Had developers consistently followed Lindberg's advice over the last decade, many of the technologies we now take for granted would never have been created. Lindberg advises readers that "the easiest way to reason about copyright is assume that any use of a copyrightable work is legally reserved to the copyright owner" (emphasis in original). This is certainly the easiest way to reason about copyright, and it may also be the safest way. But a lot of progress over the last three decades has come because people have not followed this advice.

To be fair to Lindberg, his book isn't intended to be a handbook for pushing the boundaries of copyright law. As Lindberg tells Ars in our exclusive interview, he wanted to provide a baseline of understanding about what the law allows. If you just want to be sure you won't get sued, this is the book for you. But there are many software developers—especially in the free software community—who want to do more than just avoid lawsuits and collect paychecks. They want to introduce cool new technology, revolutionize industries, and change the world. Doing that often means disrupting the business models of technological incumbents. And when those incumbents can't compete on the merits, they're inclined to bring in the lawyers.

The book pays scant attention to the hot-button issues—fair use, the DMCA, the first sale doctrine, and software patents—that have sparked a thousand flamewars in the Ars forums. The section on fair use is barely a page long, and it ignores the recent fair use decisions that have been most important to the technology industry. There is no mention of the Supreme Court's famous 1984 Sony decision that confirmed that time-shifting with a VCR was fair use. Nor does it mention the 1998 Diamond decision, which found that the fair use doctrine allowed space-shifting with an MP3 player. Nor does it mention recent decisions allowing the use of image thumbnails in search engines on fair use grounds.

This is not a book for legal scholars, so of course there's no reason to expect these cases to be covered in depth. But a brief discussion of these cases—with appropriate caveats—would have at least alerted entrepreneurs to the existence of these decisions so that they could decide for themselves whether to take the risk of building a business around a controversial fair use claim. Because these topics are omitted entirely, the reader could be left with the erroneous impression that the law is settled in these areas and she is better off not developing a technology that could anger Hollywood.
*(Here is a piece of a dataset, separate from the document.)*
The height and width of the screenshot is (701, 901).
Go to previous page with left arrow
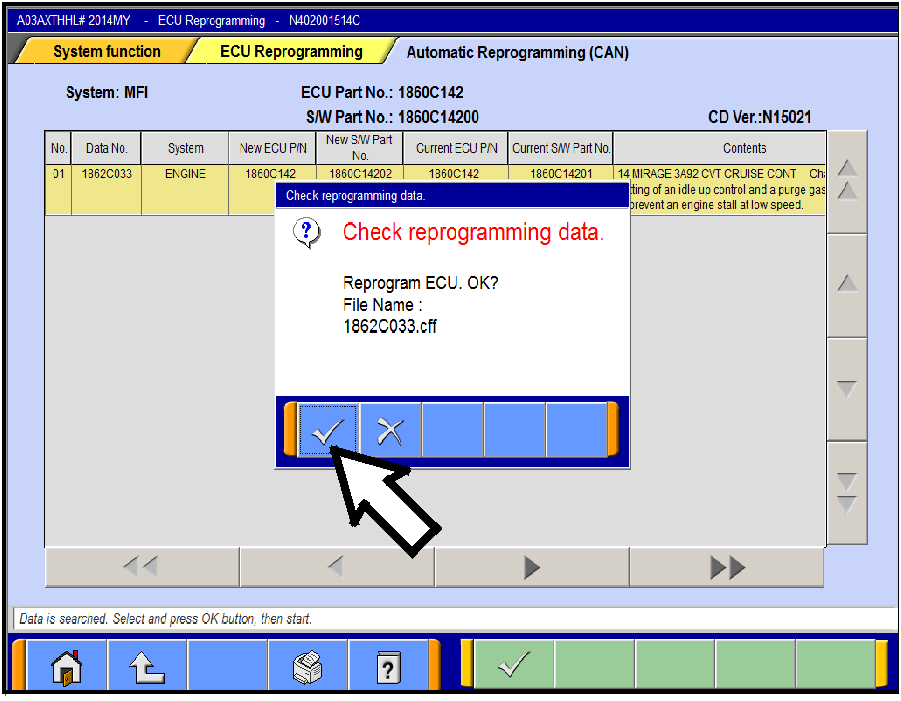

Intellectual Property and Open Source will be a valuable addition to the bookshelf of any developer—open source or otherwise—who contributes to large-scale software projects. It offers a solid foundation for understanding the major legal regimes that govern the software industry, and it clearly marks a variety of legal traps that might otherwise ensnare software developers. Developers should not take it as the final word on what the law allows, but it's an excellent starting point for understanding how to write code without winding up in court.